Karla, as always you have provided some quality content for discussion. I will be replying in two parts – this first response is my reflections and responses to your main posting while a second post will seek to address the questions that you have asked.
I was struck by your genuine openness and honesty, marks of authentic leadership. This is “where the head teacher operates in an open and transparent way, sharing not only facts and figures, but also reasons, judgements and intentions.” Harris (2007) in Purdie (2014). It is encouraging that staff have responded so positively to this.
The “shadows of principals past” (Weindling, 1992 in Crow, 2012) seems apt in reference to your legacy of short lived headships before you. I can sympathise with the challenges this creates! I think your approaches demonstrate very dynamic leadership in action. I really like the idea of a professional reading group across both schools as well as introducing learning rounds. Your evidence-based approaches bring to mind the words of Crawford (2014) who says, “the very best educational leaders are dynamic and adaptable and are most effective when they draw upon understandings developed from theory.”

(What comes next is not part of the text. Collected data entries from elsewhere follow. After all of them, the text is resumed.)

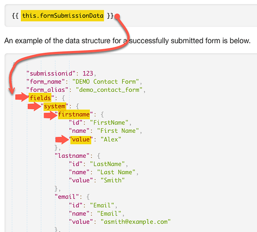Click the highlighted "firstname" key
The width and height of the screenshot is (257, 232).
pos(74,114)
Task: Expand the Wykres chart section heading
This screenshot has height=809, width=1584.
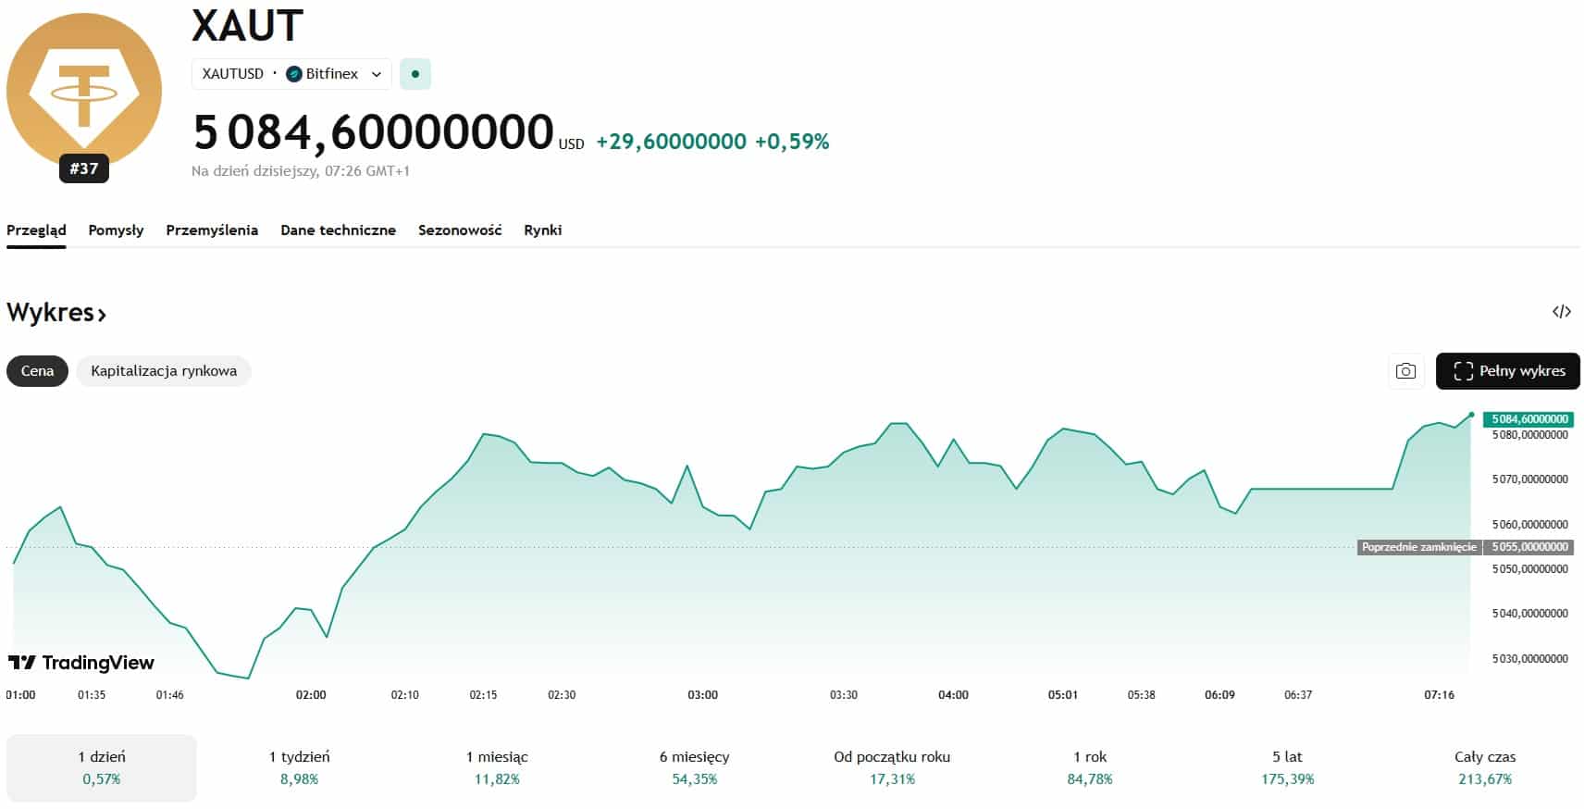Action: pos(56,313)
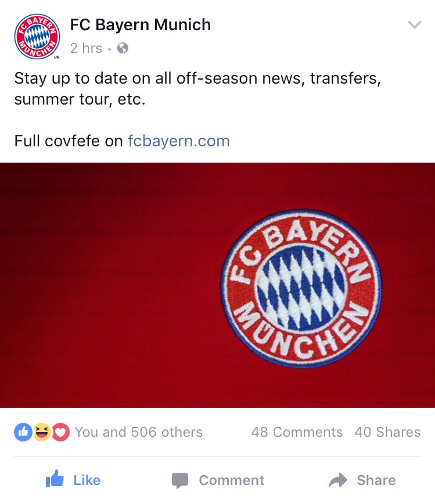Click the Share arrow icon
Viewport: 435px width, 503px height.
click(338, 480)
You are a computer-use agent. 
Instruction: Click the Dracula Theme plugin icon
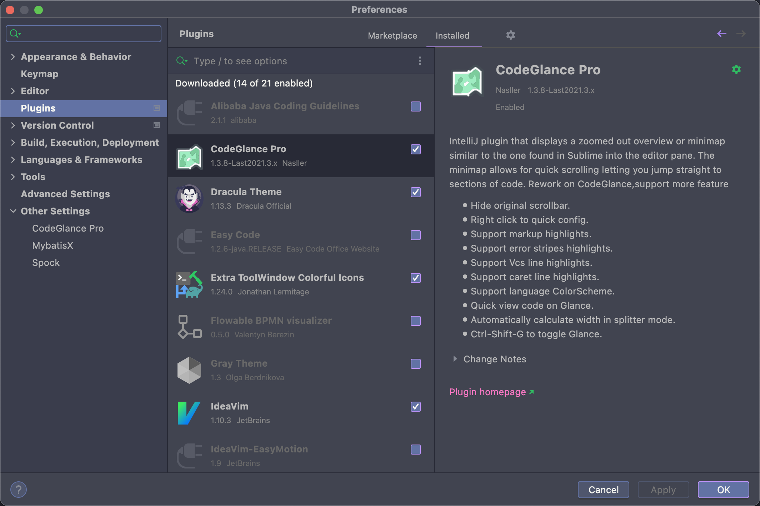190,198
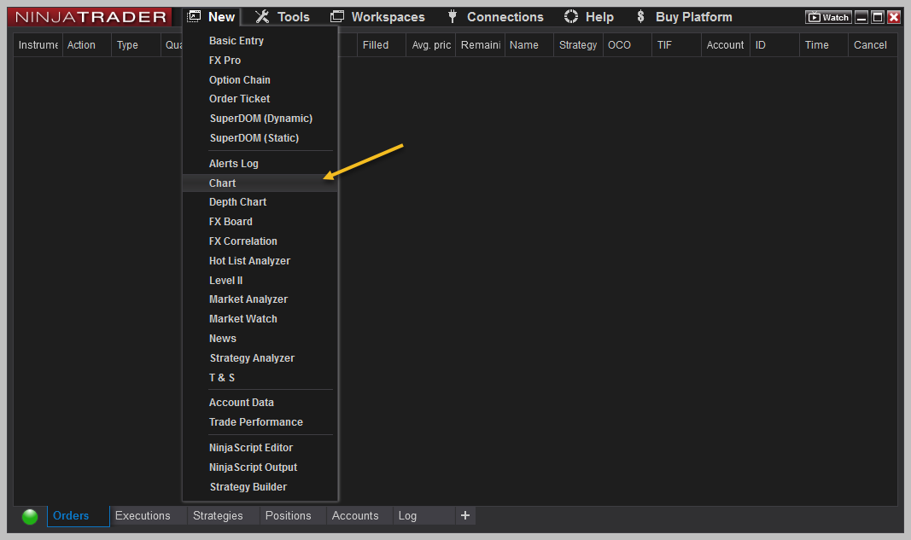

Your comments about becoming a self-renewing school are very interesting and seem to be primarily brought about by a culture of critical reflection. As Brookfield (2017) says, “critical reflection raises our chances of taking informed actions”. I have seen noticeable improvement in my own staff development as we have become increasingly critical in our regular self-reflections.
Relating to your concerns about staff inclusivity and changes, you have two distinct issues to address here. On the one hand you have part-time staff and on the other you have a staffing model overhaul. I would suggest that each issue requires a different response but both involve careful ‘people management’. Whitaker (1997) in Cowie and Crawford (2012) is right when he observes that “people and how they are treated are two of the least significant factors for consideration in schools” but ‘people and how they are treated’ has such a huge impact on the success of a school. Including part-time staff is problematic, especially when some people chose to work part-time. One possible solution is to alternate your meeting days so it is not always the same people missing out. In relation to supporting the changing job specification of your nursery staff, you could refer to Koffer’s ‘Eight Step Change Model’ (referenced by Coates, 2017) which will give you a structure for overseeing these staffing changes.
Finally, concerning your nursery restructuring, success will be in how you support staff, parents and wider community. “Leaders will harness the communicative or performative side of emotion at different times.” (Crawford, 2014) Your own emotional resilience and ‘strength’ will go some way to making this change successful. I would also recommend you work closely with another HT who will be going through the same process.
So, I hope this initial reflections are helpful, I will post my answers to your questions in due course.
Brookfield, S. (2017), Becoming a critically reflective teacher, Jossey Bass Ltd
Cowie, M. & Crawford, M. (2012), Perspectives on identity: Being and becoming a head teacher. In: J. Forbes and C. Watson, The Transformation of Children’s Services: Examining and debating the complexities of inter/professional working, Routledge
Crawford, M. (2014), Reflections on developing as an educational leader and manager, Leadership for Learning, InForm 16
Crow, G. (2012), Professional identities: Developing leaders for inter/professional practice. In: J. Forbes and C. Watson, The Transformation of Children’s Services: Examining and debating the complexities of inter/professional working, Routledge
Purdie, J. (2014), Key factors in early headship development in the Scottish secondary school, EdD. Thesis, University of Glasgow.